(Saved entries)

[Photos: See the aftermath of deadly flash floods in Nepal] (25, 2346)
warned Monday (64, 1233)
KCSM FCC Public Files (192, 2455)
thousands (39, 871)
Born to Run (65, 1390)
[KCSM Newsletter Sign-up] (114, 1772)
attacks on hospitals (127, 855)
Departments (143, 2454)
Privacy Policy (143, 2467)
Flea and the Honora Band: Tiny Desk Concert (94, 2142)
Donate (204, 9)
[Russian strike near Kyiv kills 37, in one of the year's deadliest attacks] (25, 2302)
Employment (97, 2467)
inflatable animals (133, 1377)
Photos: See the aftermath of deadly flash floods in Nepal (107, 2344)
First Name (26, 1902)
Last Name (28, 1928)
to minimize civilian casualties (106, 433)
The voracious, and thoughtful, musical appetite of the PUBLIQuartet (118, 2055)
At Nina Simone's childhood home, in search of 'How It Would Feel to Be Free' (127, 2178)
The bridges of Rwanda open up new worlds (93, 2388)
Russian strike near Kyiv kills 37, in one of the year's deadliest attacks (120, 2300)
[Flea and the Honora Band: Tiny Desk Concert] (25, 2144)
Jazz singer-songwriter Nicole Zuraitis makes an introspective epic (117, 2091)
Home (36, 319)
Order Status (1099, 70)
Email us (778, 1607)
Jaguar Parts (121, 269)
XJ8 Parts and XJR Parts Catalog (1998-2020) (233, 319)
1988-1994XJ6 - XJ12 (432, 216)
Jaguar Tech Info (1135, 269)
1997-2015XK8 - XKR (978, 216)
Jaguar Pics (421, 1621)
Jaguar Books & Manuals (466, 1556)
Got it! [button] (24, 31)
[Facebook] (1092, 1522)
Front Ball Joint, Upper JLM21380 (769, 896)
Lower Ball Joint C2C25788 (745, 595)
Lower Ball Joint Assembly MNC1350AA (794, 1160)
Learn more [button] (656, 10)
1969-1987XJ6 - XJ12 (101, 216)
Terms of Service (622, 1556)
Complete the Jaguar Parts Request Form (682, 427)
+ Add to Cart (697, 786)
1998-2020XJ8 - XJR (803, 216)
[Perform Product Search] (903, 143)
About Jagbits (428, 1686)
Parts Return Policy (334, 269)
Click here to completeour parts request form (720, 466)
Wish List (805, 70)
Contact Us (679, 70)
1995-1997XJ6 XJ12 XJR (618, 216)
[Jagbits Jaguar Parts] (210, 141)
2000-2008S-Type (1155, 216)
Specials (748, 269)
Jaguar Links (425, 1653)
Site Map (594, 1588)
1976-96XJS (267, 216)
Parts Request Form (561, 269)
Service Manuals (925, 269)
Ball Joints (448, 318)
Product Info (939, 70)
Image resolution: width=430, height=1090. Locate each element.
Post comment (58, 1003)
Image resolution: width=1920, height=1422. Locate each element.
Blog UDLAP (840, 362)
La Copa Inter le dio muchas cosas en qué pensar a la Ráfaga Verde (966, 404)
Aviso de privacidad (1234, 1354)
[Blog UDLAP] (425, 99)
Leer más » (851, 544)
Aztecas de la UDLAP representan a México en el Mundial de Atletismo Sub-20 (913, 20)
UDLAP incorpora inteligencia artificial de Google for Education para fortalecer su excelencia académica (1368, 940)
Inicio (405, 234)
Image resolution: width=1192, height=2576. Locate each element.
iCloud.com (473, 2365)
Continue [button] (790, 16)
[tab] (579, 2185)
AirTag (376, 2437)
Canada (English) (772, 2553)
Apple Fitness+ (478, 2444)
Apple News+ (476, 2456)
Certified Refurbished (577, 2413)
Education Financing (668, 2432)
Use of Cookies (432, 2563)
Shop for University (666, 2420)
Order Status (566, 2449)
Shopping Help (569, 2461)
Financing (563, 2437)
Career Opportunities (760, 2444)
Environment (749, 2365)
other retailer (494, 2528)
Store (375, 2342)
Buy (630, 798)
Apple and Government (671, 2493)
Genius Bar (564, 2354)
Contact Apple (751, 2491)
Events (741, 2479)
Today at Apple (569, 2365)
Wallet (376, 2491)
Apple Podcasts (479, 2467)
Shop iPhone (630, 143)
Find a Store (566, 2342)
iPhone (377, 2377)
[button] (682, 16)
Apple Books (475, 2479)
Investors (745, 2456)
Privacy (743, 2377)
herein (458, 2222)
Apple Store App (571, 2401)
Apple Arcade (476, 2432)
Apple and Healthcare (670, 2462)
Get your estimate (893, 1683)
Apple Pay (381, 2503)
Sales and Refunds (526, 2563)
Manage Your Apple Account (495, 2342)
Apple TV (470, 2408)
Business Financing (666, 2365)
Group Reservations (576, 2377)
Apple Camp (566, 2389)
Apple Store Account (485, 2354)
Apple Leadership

WHAT NEEDS TO BE DONE
An exact copy of the lines above, from the one containing "Nepal (107, 2344)" through the one containing "1976-96XJS (267, 216)", is the whole of the answer.

REPLY
Photos: See the aftermath of deadly flash floods in Nepal (107, 2344)
First Name (26, 1902)
Last Name (28, 1928)
to minimize civilian casualties (106, 433)
The voracious, and thoughtful, musical appetite of the PUBLIQuartet (118, 2055)
At Nina Simone's childhood home, in search of 'How It Would Feel to Be Free' (127, 2178)
The bridges of Rwanda open up new worlds (93, 2388)
Russian strike near Kyiv kills 37, in one of the year's deadliest attacks (120, 2300)
[Flea and the Honora Band: Tiny Desk Concert] (25, 2144)
Jazz singer-songwriter Nicole Zuraitis makes an introspective epic (117, 2091)
Home (36, 319)
Order Status (1099, 70)
Email us (778, 1607)
Jaguar Parts (121, 269)
XJ8 Parts and XJR Parts Catalog (1998-2020) (233, 319)
1988-1994XJ6 - XJ12 (432, 216)
Jaguar Tech Info (1135, 269)
1997-2015XK8 - XKR (978, 216)
Jaguar Pics (421, 1621)
Jaguar Books & Manuals (466, 1556)
Got it! [button] (24, 31)
[Facebook] (1092, 1522)
Front Ball Joint, Upper JLM21380 (769, 896)
Lower Ball Joint C2C25788 (745, 595)
Lower Ball Joint Assembly MNC1350AA (794, 1160)
Learn more [button] (656, 10)
1969-1987XJ6 - XJ12 (101, 216)
Terms of Service (622, 1556)
Complete the Jaguar Parts Request Form (682, 427)
+ Add to Cart (697, 786)
1998-2020XJ8 - XJR (803, 216)
[Perform Product Search] (903, 143)
About Jagbits (428, 1686)
Parts Return Policy (334, 269)
Click here to completeour parts request form (720, 466)
Wish List (805, 70)
Contact Us (679, 70)
1995-1997XJ6 XJ12 XJR (618, 216)
[Jagbits Jaguar Parts] (210, 141)
2000-2008S-Type (1155, 216)
Specials (748, 269)
Jaguar Links (425, 1653)
Site Map (594, 1588)
1976-96XJS (267, 216)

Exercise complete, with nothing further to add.